Part I: Bonded to the loom
Part II: Back to school

At one time, Karnataka's Magadi district was famed for its silk mills. It was also infamous. Many of the workers in these factories were children.

But the Magadi Makkala Dhwani project, launched with UNICEF's co-operation, to eradicate the use of child labour in the district's sericulture industry has altered Magadi's social and economic fabric.

The awareness created by non-governmental organisations and the notoriety the district has acquired for using child labour has seriously affected the sericulture business. Today, fewer parents send their children to work on the 'uri machines'. Factory owners can no longer claim to be ignorant about the laws against child labour.

"Today, if you go to any factory and ask them about the kind of labour they use, the first thing they will say is everyone we employ is over 14 years. They have come to realise that 14 years is the magic age," laughs K S Saroja, director of Chiguru, one of the four NGOs that are part of the Magadi Makkala Dhwani project.

But as child labour becomes increasingly difficult to employ, factory owners are seeing their profits shrink. Byranna, a silk twisting and winding unit owner, says he leads a hand-to-mouth existence today. With two school-going children and four adults to look after, he claims he now makes barely enough money to make ends meet. "If I find a job that pays me Rs 3,000 a month, I am willing to close down the factory. But at my age it is impossible to get a job," he says.

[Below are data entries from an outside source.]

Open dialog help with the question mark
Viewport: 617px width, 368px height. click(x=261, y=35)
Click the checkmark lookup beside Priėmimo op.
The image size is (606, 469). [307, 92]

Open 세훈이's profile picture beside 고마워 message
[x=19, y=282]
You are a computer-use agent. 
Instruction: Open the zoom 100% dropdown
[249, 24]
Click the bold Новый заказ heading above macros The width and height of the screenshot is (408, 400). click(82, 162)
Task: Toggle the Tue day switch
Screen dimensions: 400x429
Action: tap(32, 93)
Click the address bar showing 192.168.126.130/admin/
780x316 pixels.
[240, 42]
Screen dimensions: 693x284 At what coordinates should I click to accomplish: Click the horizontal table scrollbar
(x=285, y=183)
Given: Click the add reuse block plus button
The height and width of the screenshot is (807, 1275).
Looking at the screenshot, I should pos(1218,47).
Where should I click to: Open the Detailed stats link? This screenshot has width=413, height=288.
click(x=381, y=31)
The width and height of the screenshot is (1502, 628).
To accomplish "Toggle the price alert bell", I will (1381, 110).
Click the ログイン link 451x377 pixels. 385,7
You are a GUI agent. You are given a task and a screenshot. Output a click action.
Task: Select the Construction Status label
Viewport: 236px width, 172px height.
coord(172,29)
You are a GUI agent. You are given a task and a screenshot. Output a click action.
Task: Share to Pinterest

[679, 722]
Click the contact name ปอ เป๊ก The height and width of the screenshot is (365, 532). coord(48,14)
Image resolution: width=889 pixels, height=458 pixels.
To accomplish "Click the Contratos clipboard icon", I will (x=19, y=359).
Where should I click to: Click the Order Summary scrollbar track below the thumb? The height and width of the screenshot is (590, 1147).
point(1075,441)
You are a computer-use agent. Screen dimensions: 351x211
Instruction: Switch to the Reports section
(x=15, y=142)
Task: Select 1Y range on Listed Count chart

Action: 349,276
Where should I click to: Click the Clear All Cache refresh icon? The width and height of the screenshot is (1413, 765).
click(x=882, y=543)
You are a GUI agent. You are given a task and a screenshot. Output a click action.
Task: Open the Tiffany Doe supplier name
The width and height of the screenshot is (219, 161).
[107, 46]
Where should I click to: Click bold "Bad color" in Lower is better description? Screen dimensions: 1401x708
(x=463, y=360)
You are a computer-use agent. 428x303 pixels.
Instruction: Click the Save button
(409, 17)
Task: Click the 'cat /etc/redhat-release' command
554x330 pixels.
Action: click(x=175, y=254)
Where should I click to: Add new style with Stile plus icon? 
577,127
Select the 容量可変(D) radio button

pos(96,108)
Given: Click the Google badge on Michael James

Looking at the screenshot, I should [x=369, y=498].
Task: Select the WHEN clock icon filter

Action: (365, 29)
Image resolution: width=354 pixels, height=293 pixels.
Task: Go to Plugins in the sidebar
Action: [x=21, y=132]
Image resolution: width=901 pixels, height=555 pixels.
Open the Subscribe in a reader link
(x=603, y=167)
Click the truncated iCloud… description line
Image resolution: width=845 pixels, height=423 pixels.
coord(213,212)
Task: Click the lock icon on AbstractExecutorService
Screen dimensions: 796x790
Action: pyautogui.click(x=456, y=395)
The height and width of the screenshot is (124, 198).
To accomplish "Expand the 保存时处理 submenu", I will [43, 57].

Though he claims to employ no child labourers, he says parents still come to him and ask him to put their children to work. "I say no. But that doesn't mean the children are not going to work elsewhere. If they are put to work at wine shops or hotels, they will develop a lot of bad habits. At least in the silk factories they can work hard and will have decent habits," he says.

Liberalisation and the consequent opening up of India's markets have had its repercussions in Magadi. China Rayon, a fibre that is thicker and cheaper, has replaced the more fragile and expensive pure silk threads. Many looms that once depended on pure silk thread now use China Rayon.

"The government is not providing us with any support," says M H Ranganath, president of the Magadi Silk Twisting Association. "China Rayon is eating into our markets. Exports have almost disappeared. There are barely 30 units left in Magadi. The NGOs have also created a bad name for the district. They have taken away all the business."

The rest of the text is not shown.